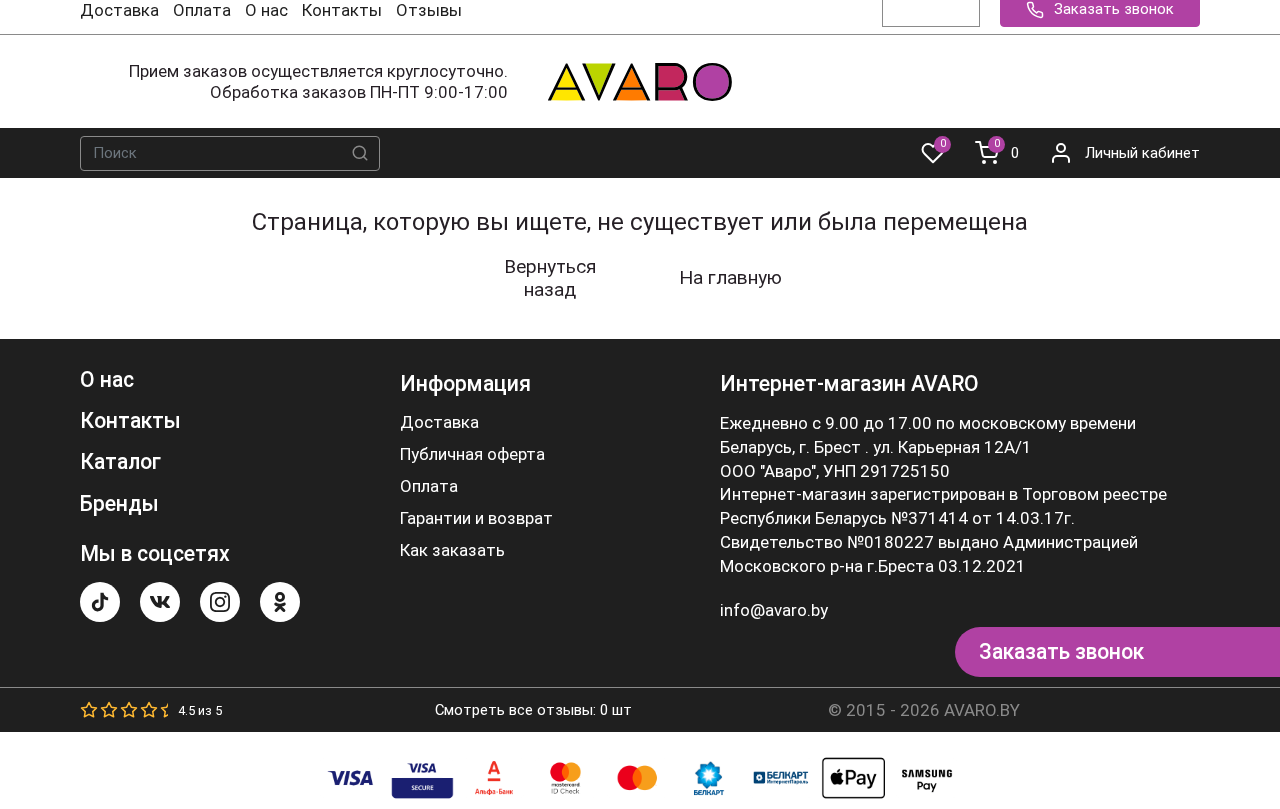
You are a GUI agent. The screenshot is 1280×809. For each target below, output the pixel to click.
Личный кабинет (1142, 153)
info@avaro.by (774, 610)
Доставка (119, 10)
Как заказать (452, 550)
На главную (730, 277)
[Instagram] (220, 602)
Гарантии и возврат (476, 518)
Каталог (120, 461)
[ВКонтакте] (160, 602)
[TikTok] (100, 602)
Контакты (342, 10)
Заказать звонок (1061, 651)
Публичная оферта (472, 454)
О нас (266, 10)
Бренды (119, 503)
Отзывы (429, 10)
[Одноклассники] (280, 602)
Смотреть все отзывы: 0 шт (533, 710)
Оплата (202, 10)
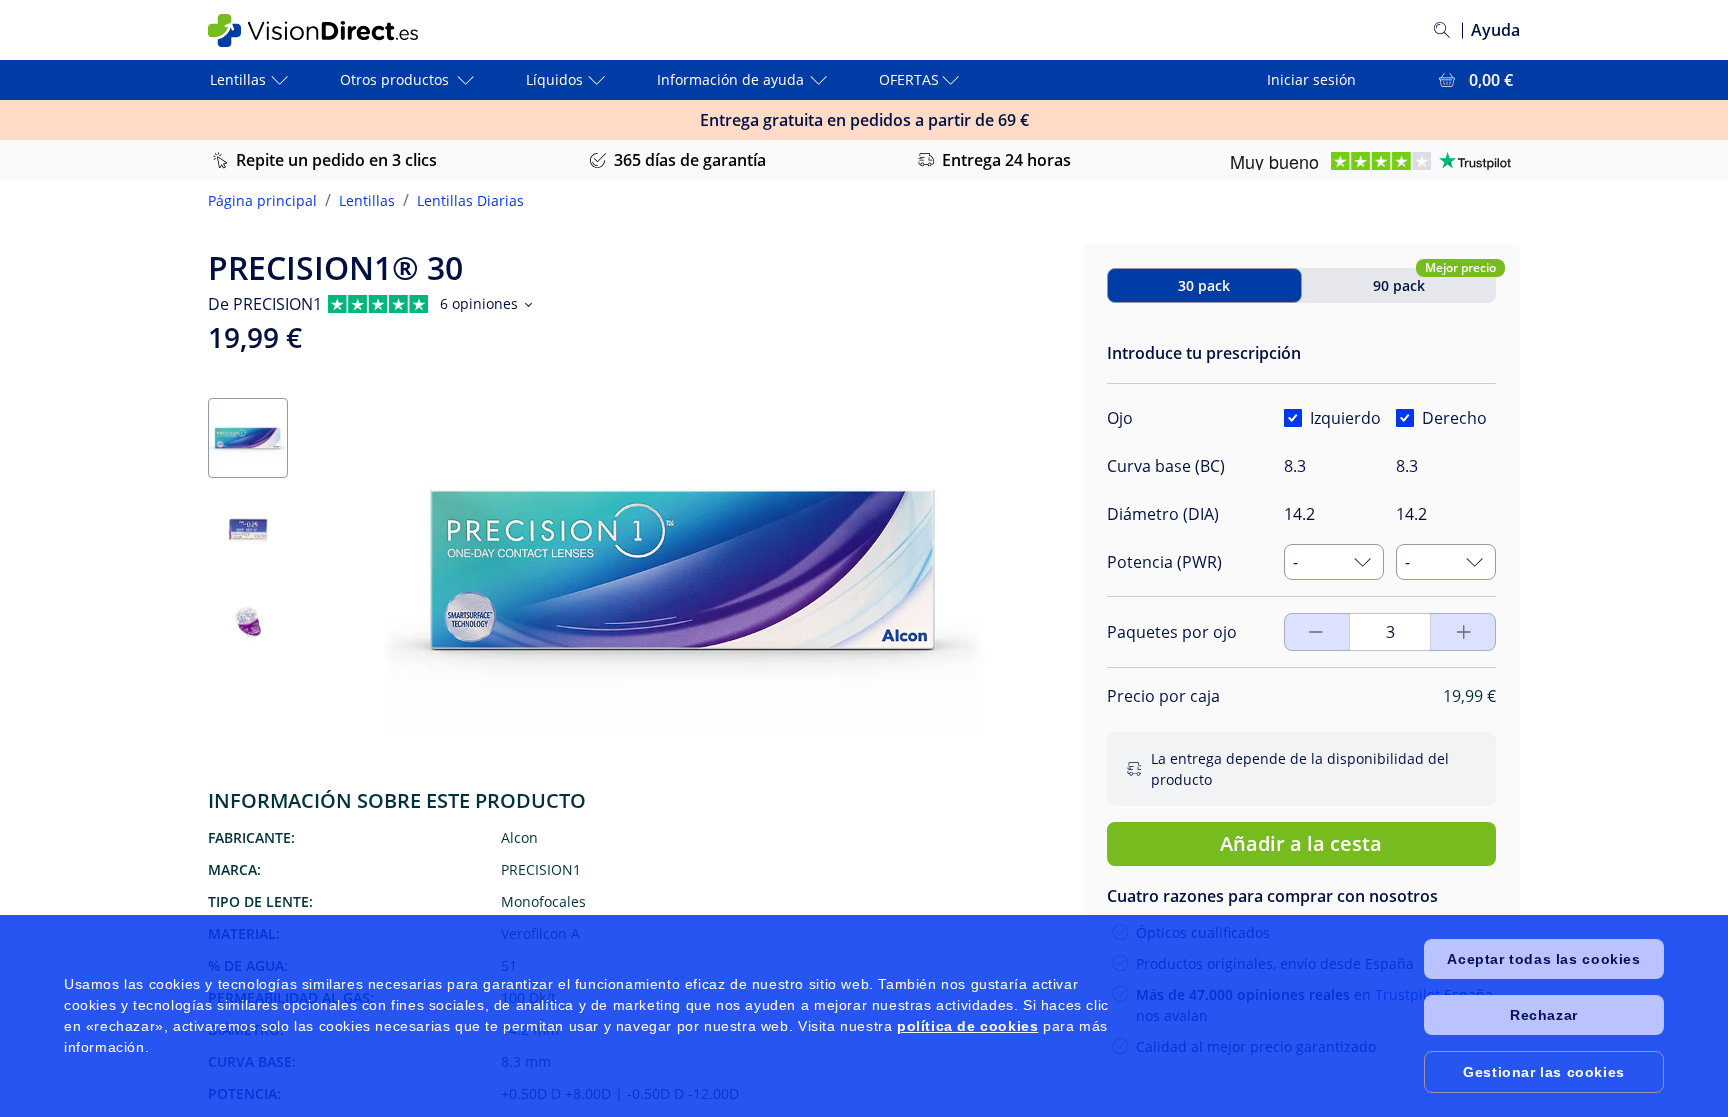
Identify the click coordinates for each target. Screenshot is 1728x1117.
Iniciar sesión (1311, 79)
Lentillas (367, 200)
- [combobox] (1295, 562)
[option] (1208, 683)
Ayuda (1495, 30)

+++

Reproduce the listing exactly, but keep its images out of the copy.

You are a GUI agent. The screenshot is 1280×809. For each target below, output the pixel to click.
Личный кабинет (1142, 153)
info@avaro.by (774, 610)
Доставка (119, 10)
Как заказать (452, 550)
На главную (730, 277)
[Instagram] (220, 602)
Гарантии и возврат (476, 518)
Каталог (120, 461)
[ВКонтакте] (160, 602)
[TikTok] (100, 602)
Контакты (342, 10)
Заказать звонок (1061, 651)
Публичная оферта (472, 454)
О нас (266, 10)
Бренды (119, 503)
Отзывы (429, 10)
[Одноклассники] (280, 602)
Смотреть все отзывы: 0 шт (533, 710)
Оплата (202, 10)
Identify the click coordinates for each target. Screenshot is 1728x1117.
Iniciar sesión (1311, 79)
Lentillas (367, 200)
- [combobox] (1295, 562)
[option] (1208, 683)
Ayuda (1495, 30)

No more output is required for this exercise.